TC::GraphDescription graph;
graph.AddNode("retrieve", TC::NodeType::Retrieve, {
        {"embedded_string_storage", "my_docs"},
        {"embedding_model",         "All-MiniLM-L6-v2 (Q4_K_M)"},
        {"top_k",                   "3"},
        {"threshold",               "0.6"},
     })
     .AddNode("answer", TC::NodeType::Generate, {
         {"template",      std::string{kRagTemplate}},
         {"placement",     "before_user_as_system"},
         {"system_prompt", "Answer using the context above.
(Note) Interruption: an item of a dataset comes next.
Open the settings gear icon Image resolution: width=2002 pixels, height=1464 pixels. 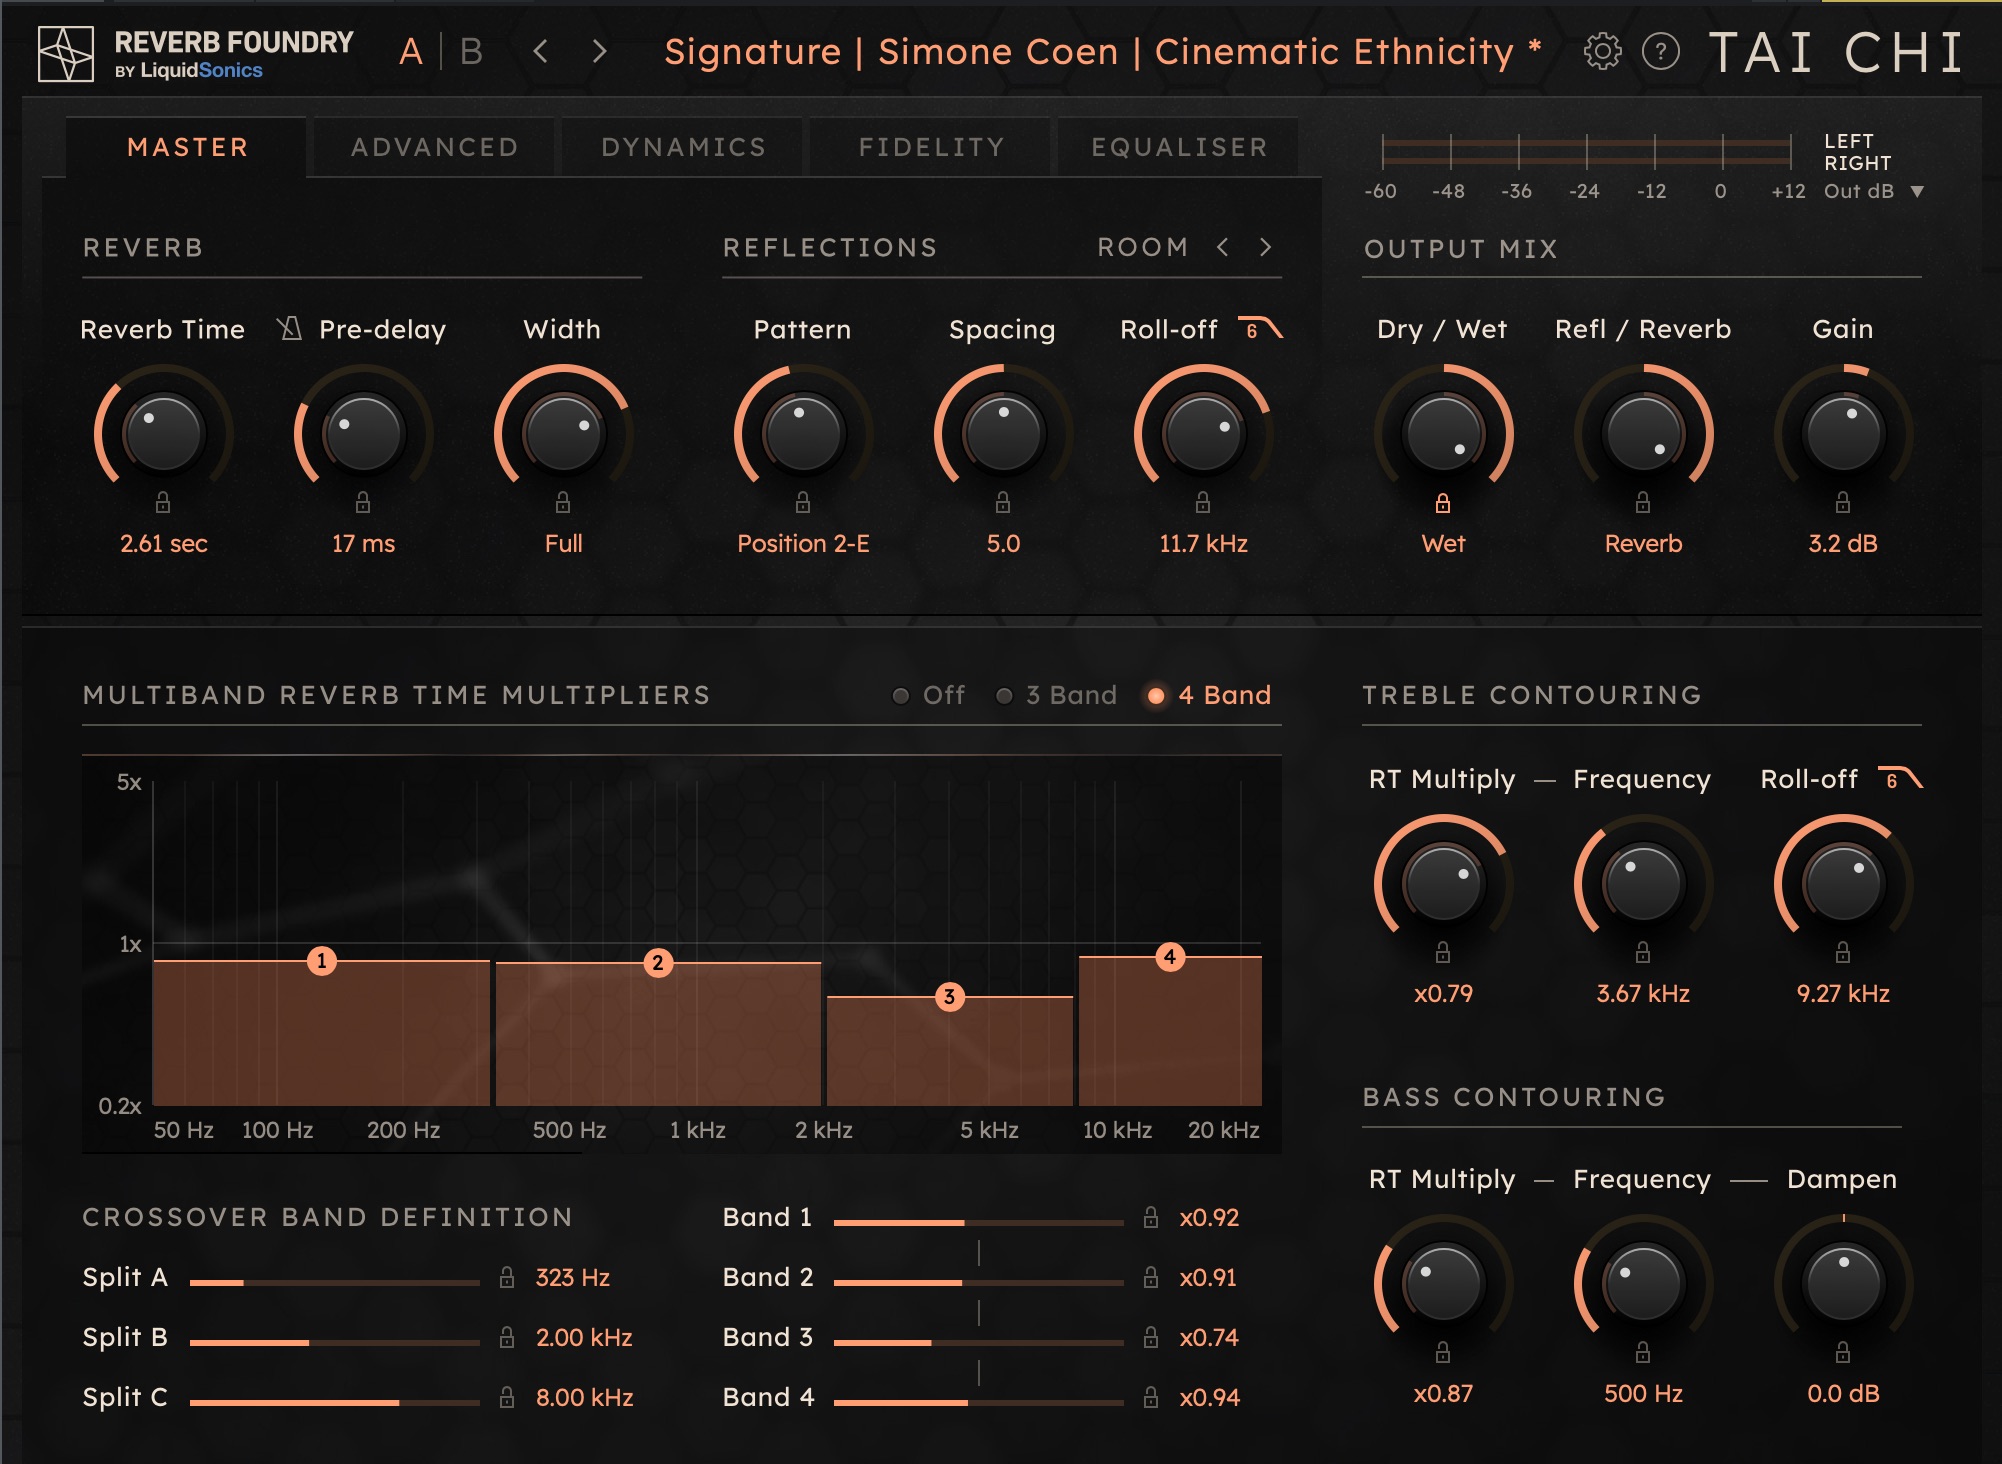[1602, 51]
If the context does not contain the answer, say so."},
     })
     .AddNode("refuse", TC::NodeType::CannedResponse, {
         {"string_storage", "rag_not_found"},
     })
     .Wire("retrieve", "found",     "answer")
     .Wire("retrieve", "not_found", "refuse")
     .Wire("answer",   "default",   "END")
     .Wire("refuse",   "default",   "END")
     .SetStartNode("retrieve")
     .SetDefaultModelName("My Local Model");

auto agent = client.CreateAgent(graph);

Step 4 — ask a grounded question¶

PythonC++Unreal

reply = agent.send_message(
    "What happens when players damage their teammates?"
)
print(reply)

agent.SendText("What happens when players damage their teammates?",
    [](std::string_view text, bool /*isDelta*/, bool /*isFinal*/)
    { std::cout << text << std::flush; });

Call UTryllAgentComponent::SendMessage with the prompt; bind On Answer Text to append streaming chunks to your UI widget and On Turn Complete to flip the "typing" indicator off.

You should get an answer that cites the "80% reduced friendly fire" rule from record rule-002.

Verify it worked¶

Server log at info should show the found path:

[info] Node retrieve: found k=3 top_distance=0.18
[info] Node answer: default

For a query with no relevant records in the corpus, expect the not_found path instead — the Generate node is skipped and the client receives one of the rag_not_found lines:

[info] Node retrieve: not_found
[info] Node refuse: default

If you see not_found unexpectedly on a query you believe should hit the corpus, your threshold is too strict or the query is too unrelated to anything in my-docs.kb.json.

Common pitfalls¶

Embedding model mismatch. If the wire embedding_model does not match the one in my-docs.json, creation fails with error 8002. Either omit the wire value (Path A) or ensure they match.
Stale index. If you edited my-docs.kb.json, Tryll notices the newer mtime and rebuilds .usearch. Expect a one-time delay.
Answer ignores context. Usually the placement is wrong for the model, or the template is not clear enough. See Use Mustache Templates for more options.
Top-K too small or threshold too tight. Start with top_k=3 and threshold=0.6, tune down while watching the retriever log.